ていうか、夜の墓場マジで怖いんですけどぉ~。どうしよう、今日はストーキング中断しようかな?いやっ、ダメ、だってこの1年とちょっとの間の坂田といったらマジで同じ日々の繰り返し、感情の無いロボット人間。それがようやく日常とは違う行動をとったというのに、ここでストーキングを中断したら、今日までストーキングしてきた日々が報われないじゃない。
頑張れ私。
ガンバッ‼
最後までストーキングやりきるのよ。あなたなら出来る。フレーフレー美雪、頑張れ頑張れ美雪‼
「もう10年経つんだね?本当にあっという間だったよ」
何アイツ、誰と喋ってるの?幽霊?アイツ霊能力者なの?
「あれからずっと、死んだ様に生きてるよ。この世界も自分自身もどうでもよくてさ、死んだ様に生きている。」
何なの?アイツ?自殺しようとしてた時の私と同じ事言って、私が死のうとするのを偉そうに止めたくせに。
「ねぇ知ってた?この世界に会いたい人が一人もいなくなったらさ、寂しいなんて感情はなくなるんだよ」
そうだよ。だから私は、もう終わらそうとしたんだよ。
「でもさ、約束したから生きるよ。この世界に生きる意味なんてひとつも見出せそうにないけどさ、長く見積もってもあと50年も我慢すれば終わるだろ?もう少しの辛抱だ」
何言ってんのよ?生きる意味が見いだせない?私の命を救ったあなたがそれを言うの?じゃあなんで私を助けたのよ?

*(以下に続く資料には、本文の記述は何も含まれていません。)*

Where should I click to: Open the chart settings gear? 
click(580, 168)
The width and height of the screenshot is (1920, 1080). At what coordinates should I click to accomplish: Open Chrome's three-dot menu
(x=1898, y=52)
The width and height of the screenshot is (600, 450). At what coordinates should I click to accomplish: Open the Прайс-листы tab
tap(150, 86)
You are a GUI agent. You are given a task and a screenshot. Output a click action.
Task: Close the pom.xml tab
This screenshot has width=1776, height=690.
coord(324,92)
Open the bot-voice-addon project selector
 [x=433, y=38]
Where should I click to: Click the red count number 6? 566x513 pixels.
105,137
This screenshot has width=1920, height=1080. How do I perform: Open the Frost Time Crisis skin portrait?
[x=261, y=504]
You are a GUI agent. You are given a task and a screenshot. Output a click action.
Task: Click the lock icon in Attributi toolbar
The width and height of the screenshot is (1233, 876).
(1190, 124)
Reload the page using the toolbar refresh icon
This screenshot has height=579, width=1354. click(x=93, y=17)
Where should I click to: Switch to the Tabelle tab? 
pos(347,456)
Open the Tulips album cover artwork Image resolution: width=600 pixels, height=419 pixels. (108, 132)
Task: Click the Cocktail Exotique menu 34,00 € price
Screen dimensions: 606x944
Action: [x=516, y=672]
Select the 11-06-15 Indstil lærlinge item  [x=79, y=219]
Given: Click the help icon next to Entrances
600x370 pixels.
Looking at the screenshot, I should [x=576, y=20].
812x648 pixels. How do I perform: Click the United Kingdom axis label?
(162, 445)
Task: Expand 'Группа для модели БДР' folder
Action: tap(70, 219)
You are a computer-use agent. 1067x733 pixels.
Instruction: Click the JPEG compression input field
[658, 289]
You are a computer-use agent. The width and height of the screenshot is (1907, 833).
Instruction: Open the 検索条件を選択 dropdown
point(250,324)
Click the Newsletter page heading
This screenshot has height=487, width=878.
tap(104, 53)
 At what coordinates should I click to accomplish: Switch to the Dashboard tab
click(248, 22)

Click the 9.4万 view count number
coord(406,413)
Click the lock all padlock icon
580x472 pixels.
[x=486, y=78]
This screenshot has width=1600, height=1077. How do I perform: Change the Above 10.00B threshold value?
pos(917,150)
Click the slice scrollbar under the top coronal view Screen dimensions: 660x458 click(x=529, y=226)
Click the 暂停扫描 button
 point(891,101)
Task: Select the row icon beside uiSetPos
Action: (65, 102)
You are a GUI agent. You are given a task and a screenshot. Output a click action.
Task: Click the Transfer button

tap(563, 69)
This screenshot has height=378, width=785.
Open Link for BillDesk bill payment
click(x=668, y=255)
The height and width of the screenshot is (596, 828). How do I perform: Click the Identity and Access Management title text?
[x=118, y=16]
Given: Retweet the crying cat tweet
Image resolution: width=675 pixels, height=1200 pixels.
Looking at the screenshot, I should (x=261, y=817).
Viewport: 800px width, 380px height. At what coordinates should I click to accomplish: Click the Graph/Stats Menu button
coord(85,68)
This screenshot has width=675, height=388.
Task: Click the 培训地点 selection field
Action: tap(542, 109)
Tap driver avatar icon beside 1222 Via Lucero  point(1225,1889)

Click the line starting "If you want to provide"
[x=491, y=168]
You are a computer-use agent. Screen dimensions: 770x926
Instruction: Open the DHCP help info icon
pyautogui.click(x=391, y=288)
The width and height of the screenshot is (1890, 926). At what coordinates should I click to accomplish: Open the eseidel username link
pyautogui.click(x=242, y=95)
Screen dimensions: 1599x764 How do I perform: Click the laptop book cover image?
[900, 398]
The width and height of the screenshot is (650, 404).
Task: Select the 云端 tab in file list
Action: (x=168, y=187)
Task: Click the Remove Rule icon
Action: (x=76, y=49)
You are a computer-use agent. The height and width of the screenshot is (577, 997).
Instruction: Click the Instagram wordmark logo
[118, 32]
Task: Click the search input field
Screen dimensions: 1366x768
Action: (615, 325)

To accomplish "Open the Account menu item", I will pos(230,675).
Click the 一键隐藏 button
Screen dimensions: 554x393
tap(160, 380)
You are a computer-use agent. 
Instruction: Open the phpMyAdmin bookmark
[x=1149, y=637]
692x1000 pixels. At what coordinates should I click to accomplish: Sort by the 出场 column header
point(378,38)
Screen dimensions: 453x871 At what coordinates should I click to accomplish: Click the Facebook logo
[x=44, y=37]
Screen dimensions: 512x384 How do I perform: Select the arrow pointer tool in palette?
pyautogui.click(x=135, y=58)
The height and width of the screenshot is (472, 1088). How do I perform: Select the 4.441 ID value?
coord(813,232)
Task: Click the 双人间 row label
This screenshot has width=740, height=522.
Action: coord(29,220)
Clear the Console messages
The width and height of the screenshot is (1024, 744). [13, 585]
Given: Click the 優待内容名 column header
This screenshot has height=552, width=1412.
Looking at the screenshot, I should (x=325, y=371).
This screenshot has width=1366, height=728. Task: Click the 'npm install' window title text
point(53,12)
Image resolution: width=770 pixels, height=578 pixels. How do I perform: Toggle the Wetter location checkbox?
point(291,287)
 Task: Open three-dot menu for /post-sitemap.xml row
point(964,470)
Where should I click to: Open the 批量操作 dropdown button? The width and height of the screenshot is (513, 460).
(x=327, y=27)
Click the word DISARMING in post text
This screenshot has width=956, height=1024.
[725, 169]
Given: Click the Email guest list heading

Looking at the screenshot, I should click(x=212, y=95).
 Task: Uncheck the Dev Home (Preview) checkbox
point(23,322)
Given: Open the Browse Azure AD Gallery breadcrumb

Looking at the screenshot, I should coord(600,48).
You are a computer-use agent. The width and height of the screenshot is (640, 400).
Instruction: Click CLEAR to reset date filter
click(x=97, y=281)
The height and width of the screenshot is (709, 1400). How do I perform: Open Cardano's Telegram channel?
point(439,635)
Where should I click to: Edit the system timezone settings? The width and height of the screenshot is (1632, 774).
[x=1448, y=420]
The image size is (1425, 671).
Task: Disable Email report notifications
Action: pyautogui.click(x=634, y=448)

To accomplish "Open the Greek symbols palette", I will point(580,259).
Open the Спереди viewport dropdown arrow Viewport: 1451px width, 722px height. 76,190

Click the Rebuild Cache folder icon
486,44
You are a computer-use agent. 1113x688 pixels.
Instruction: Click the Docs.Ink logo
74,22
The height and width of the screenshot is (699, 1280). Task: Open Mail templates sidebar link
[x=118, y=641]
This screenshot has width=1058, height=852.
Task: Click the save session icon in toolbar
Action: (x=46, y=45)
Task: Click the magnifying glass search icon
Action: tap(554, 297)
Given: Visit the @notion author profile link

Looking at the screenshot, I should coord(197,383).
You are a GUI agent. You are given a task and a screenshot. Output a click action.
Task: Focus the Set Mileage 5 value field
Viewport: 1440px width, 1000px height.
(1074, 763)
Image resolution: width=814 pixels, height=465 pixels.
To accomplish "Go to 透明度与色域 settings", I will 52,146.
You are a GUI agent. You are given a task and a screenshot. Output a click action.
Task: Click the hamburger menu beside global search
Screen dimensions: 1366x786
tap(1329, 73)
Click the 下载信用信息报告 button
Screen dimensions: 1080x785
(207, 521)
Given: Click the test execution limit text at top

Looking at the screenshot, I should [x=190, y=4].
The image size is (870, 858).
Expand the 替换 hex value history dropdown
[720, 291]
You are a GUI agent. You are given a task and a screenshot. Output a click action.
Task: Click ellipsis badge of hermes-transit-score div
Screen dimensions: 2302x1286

あの時の私には生きる意味なんてなかった。だけど今の私にはあるよ。
あなたがくれたんだよ。
そんなつもりはなかったかもしれない、でも、この気持ちはあなたがくれた。
だから、もう、私は自ら死のうなんて思わないし、死んだ様に生きようとも思わない。
命を燃やし尽くす。
生きられなかった人の分まで、死にゆく人の分まで、今この瞬間を全力で生きていく。
だから、私は、あなたを許さない。
死んだ様に生きるあなたを許さない。
そんな顔で生きるなよ。
命を粗末にするなよ。
あなたが私に教えてくれたのに。
どうしてあなたはそんな生き方をしているの?
おかしいじゃない。
あなたは私の生きる意味なんだよ。
あなたがいたから私は生きていて、あなたがいるから私は生きている。
だから、私の全部をあなたにあげる。
私の全部で、あなたを笑顔にして見せる。
私の全部で、あなたがこの世界を愛せる様にして見せる。
だから、ねぇ…もう、そんな顔しないでよ。
~出会いから2年後~
ドクン、ドクン。
今日こそ、行くんだ。
ドクン、ドクン。
頑張れ、私。
ドクン、ドクン。
もう、残された時間はないのよ?
ドクン、ドクン。
1年前と同じ醜態を晒している場合じゃないわよ。
ドクン、ドクン。
大丈夫。落ち着いて。
落ち着けぇ~私ぃ~。こういう時は大きく深呼吸して心を整える。
すうぅぅぅ~はあぁぁぁ~。
よっしゃあ~。行くぞっ‼
「ねぇ‼」
……。
「もしもぉ~し」
……。
「ねぇってばぁ‼」
「俺に何か用ですか?」
大丈夫。
大丈夫だよ、私。
私はこの人を幸せに出来る。
私の全てを捧げてこの人に愛を教える。
そう、きっとそれが…。
それが、私がこの世界に生まれてきた意味。
「君、ちゃんと息出来てる?」
その日から、夢の様な季節が始まった。
私の前に突如として現れた幸せという名前の季節。
私と君の幸せな時間。
あぁ…。
心から思う。
私、生まれて来てよかった。
ねぇ、坂田君…、心から…ありがとう。